MALIGNANT TUMORS I—PRIMARY
Primary carcinoma of the vagina comprises approximately 1% of all malignancies in the female genital tract and ranks after carcinomas of the cervix, endometrium, ovary, and vulva in order of frequency. The lesion is most often located on the posterior vaginal wall and in the upper half of the vagina. Its early stage may be a small, irregular ulceration or a papillary, friable growth. The disease spreads by direct extension and gradually infiltrates the lateral and anterior walls of the vagina, extends into the rectovaginal or vesicovaginal septum, and eventually invades adjacent pelvic viscera. Later, the tumor disseminates by way of the pelvic lymphatics to the lymph glands in the iliac, obturator, and hypogastric areas. Distant metastases are rare.

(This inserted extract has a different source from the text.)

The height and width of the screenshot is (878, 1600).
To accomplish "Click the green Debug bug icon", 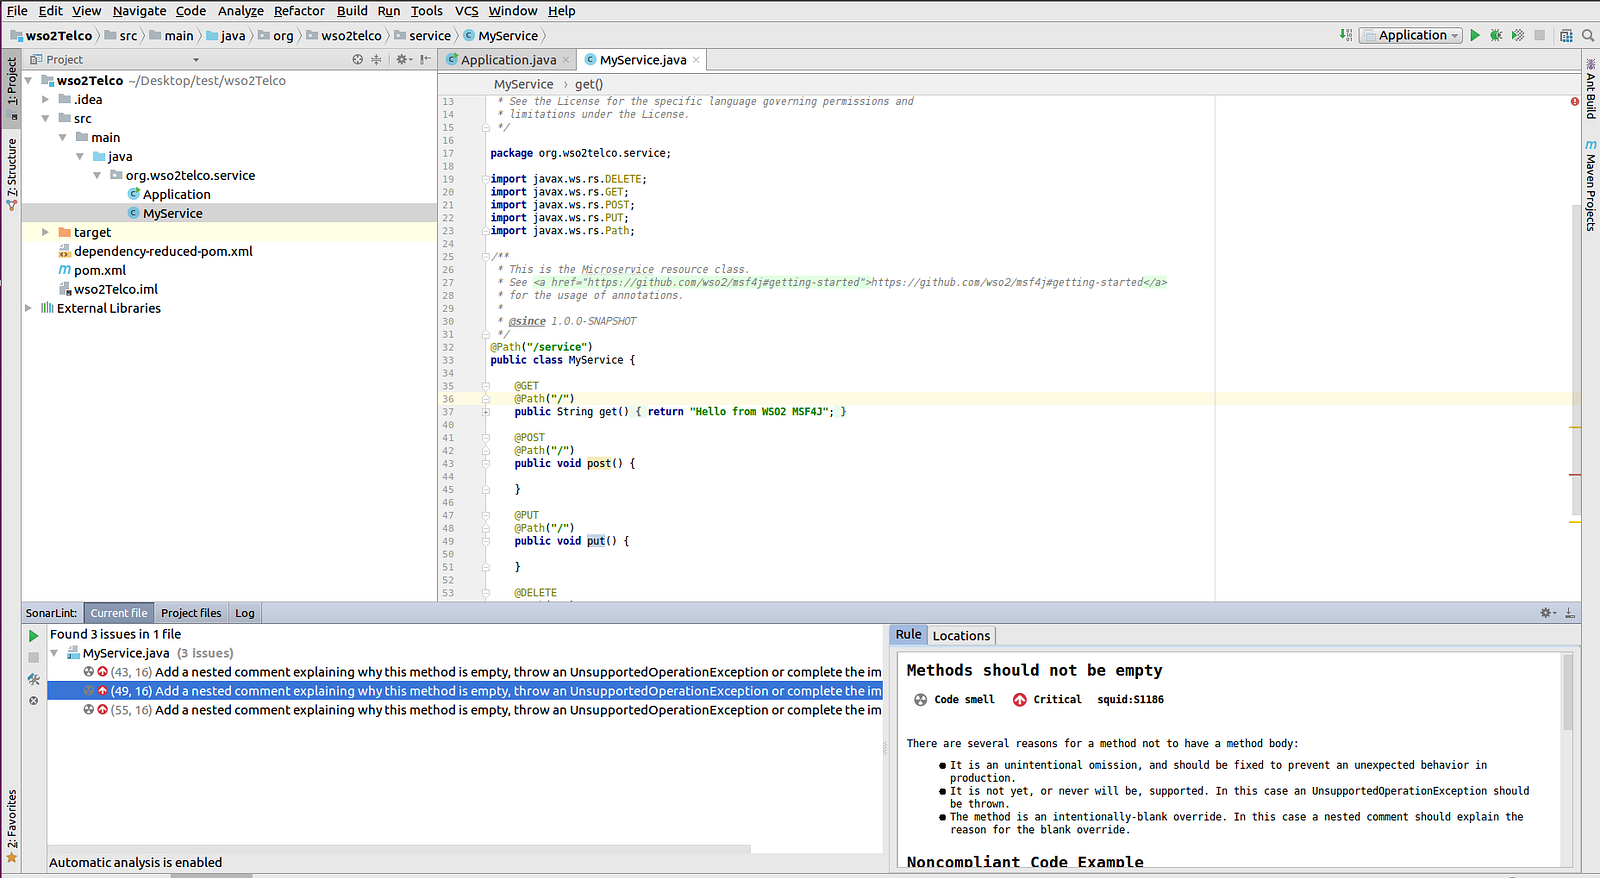I will 1496,35.
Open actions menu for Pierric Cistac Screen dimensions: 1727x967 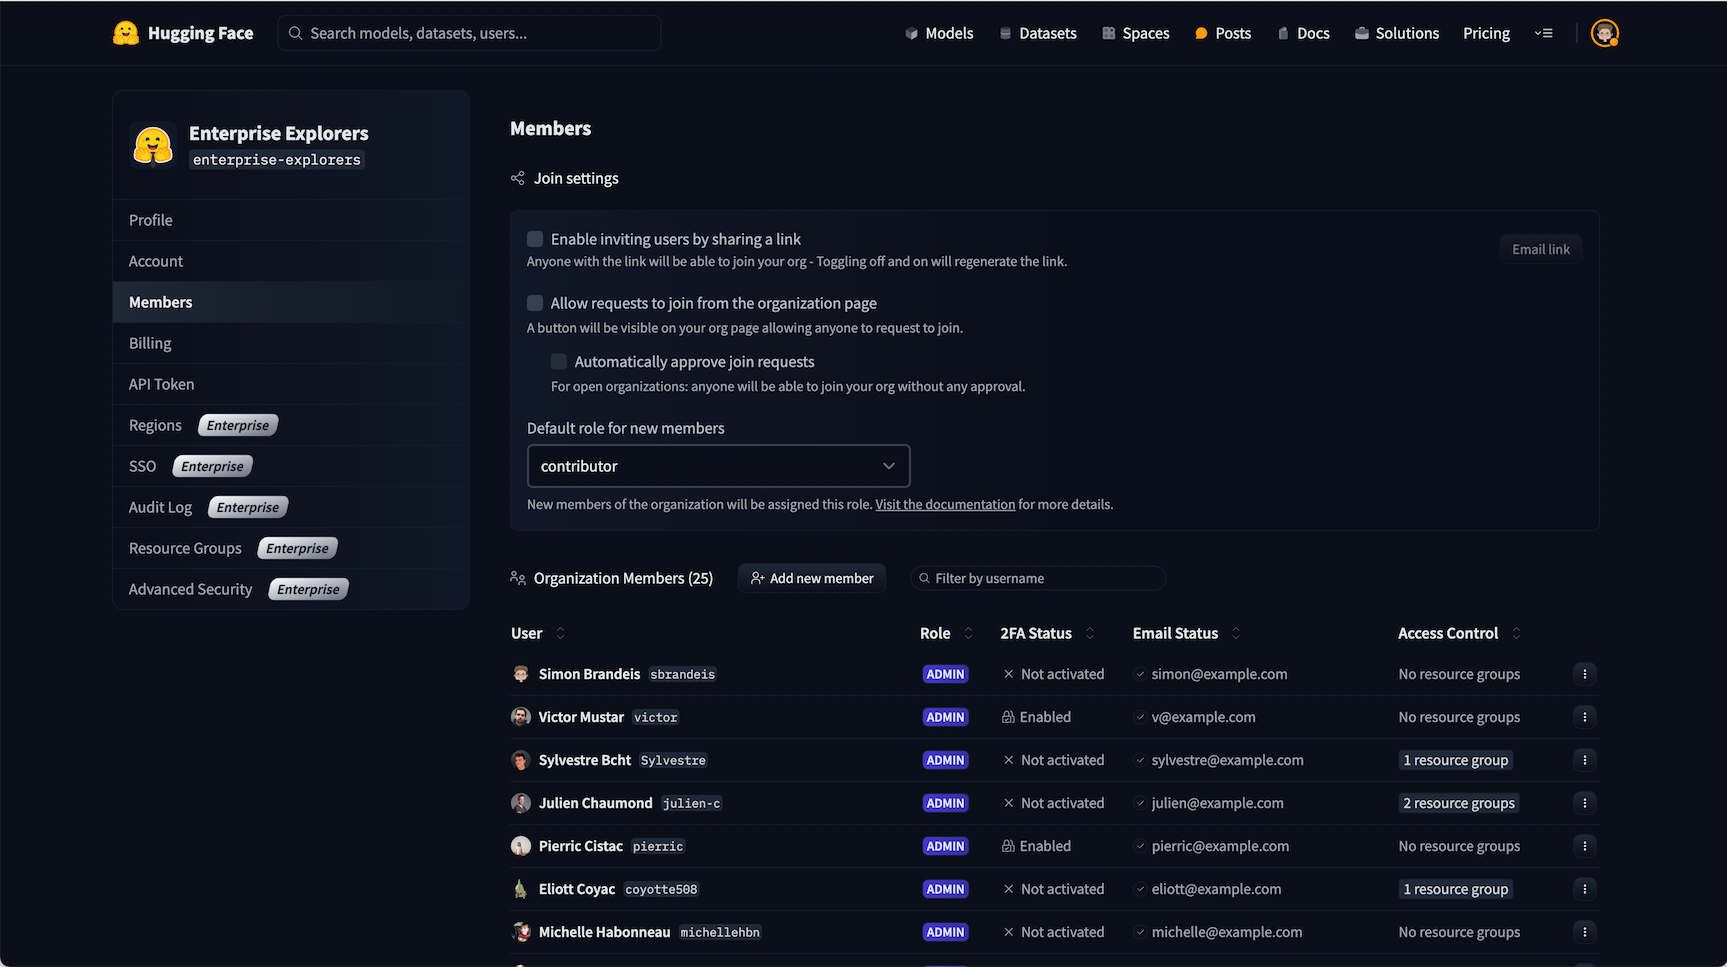click(1584, 846)
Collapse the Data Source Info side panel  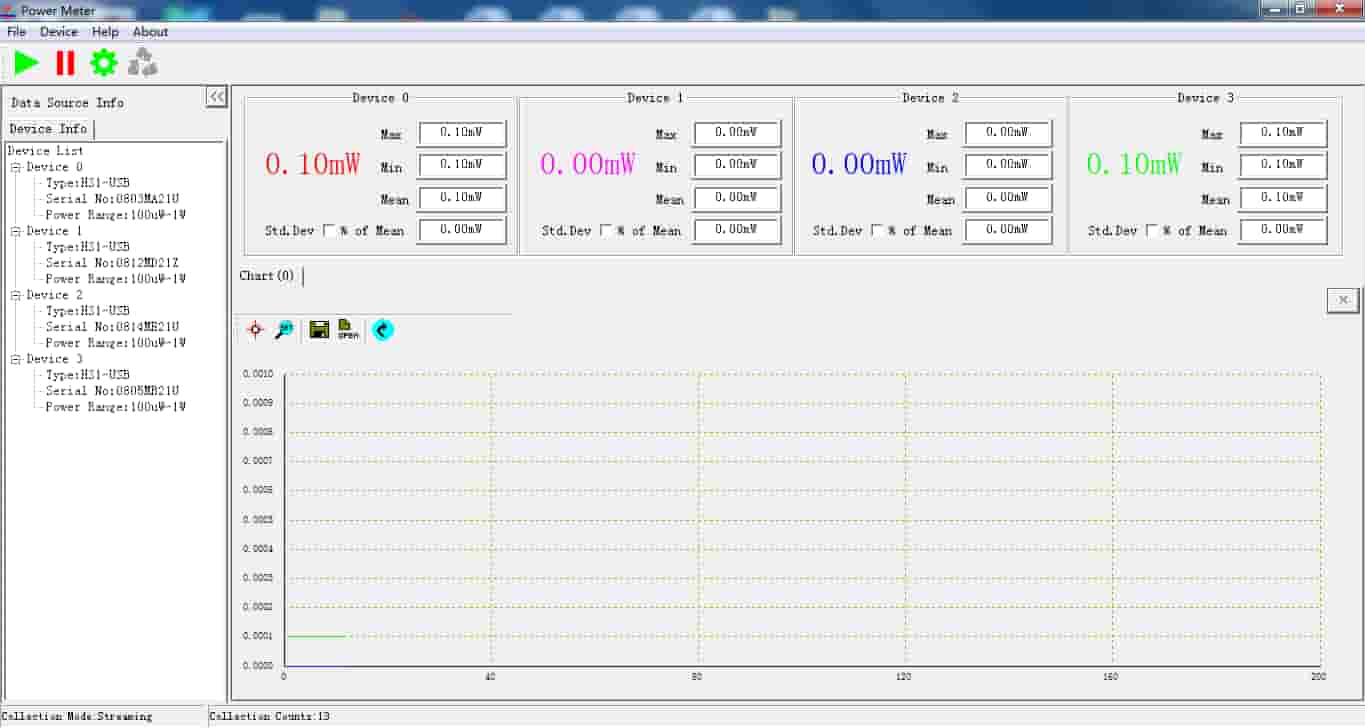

The differential diagnosis must exclude the venereal granuloma and the
possibility that the tumor is secondary. Laboratory diagnosis by vaginal biopsy
is conclusive. Nearly always, vaginal cancer is of the squamous cell type and
may be either a well-differentiated epithelioma or a wildly growing anaplastic
tumor. The strongest association is between squamous cell carcinoma and human
papilloma virus (HPV) types 16 and 18 infections. The exceedingly rare
adenocarcinoma of the vagina probably arises in aberrant cervical glands of
müllerian origin or in remnants of the meso- nephric duct.
Radiation is probably the best overall type of therapy except in very
early stage disease. Radium needles can be inserted interstitially and should
be followed by deep x-ray therapy to the pelvis. If radical surgery is undertaken,
it may be possible to remove the vaginal lesion with a wide margin, but a
satisfactory excision frequently necessitates the sacrifice of the adjacent
bladder or rectum as well as the pelvic and inguinal lymphatic drainage from
the area. The 5-year salvage following either form of treatment is very low
when the tumor is advanced.
Even more uncommon than carcinoma of the vagina are malignant tumors of
connective tissue origin. Vaginal sarcomas are of two main histologic types.
One occurs chiefly in adults and occupies a typical position in the muscle or
submucosal layers of the posterior vaginal wall, elevating and ulcerating the
epithelium above it. Because these tumors tend to outgrow their blood supply, a
wide area may slough. Growth proceeds by direct extension to involve the entire
vagina, but hematogenous spread may also occur, with metastases to the lungs
and other distant organs. Microscopically, these sarcomas may be of spindle
cell, round cell, or mixed cell types.
A rare form of sarcoma (embryonal rhabdomyosarcoma) is generally found in
the vagina of young girls. Rarely, these tumors may arise from the cervix.
Although the cervical form of sarcoma is histologically similar to the vaginal
form, the prognosis for the cervical form is better. Grossly, it forms large
grapelike clusters of tissue, which eventually protrude from the vaginal orifice
and cause bleeding and foul discharge as a result of superficial necrosis. The
tumor is often multicentric, with loose
myxomatous stroma containing malignant pleomorphic cells and eosinophilic
rhabdo- myoblasts that have characteristic cross-striations (strap cells).
Treatment is surgical excision combined with multiagent chemotherapy.
Adjunctive radiation therapy has also been advocated but is generally reserved
for those with residual disease.
Melanoma of the vagina is unusual, but an occasional case is reported. A
primary focus elsewhere must be sought, because
disease in this area is more often secondary. It does not differ in its gross
or microscopic appearance from melanomas elsewhere. The large, anaplastic,
pigmented cells are pathognomonic. Melanoma in the vagina is almost uniformly
fatal.
Other rare primary malignancies of the vagina have been reported, including teratomas and clear cell carcinomas, the latter associated with maternal use of diethylstilbestrol during pregnancy.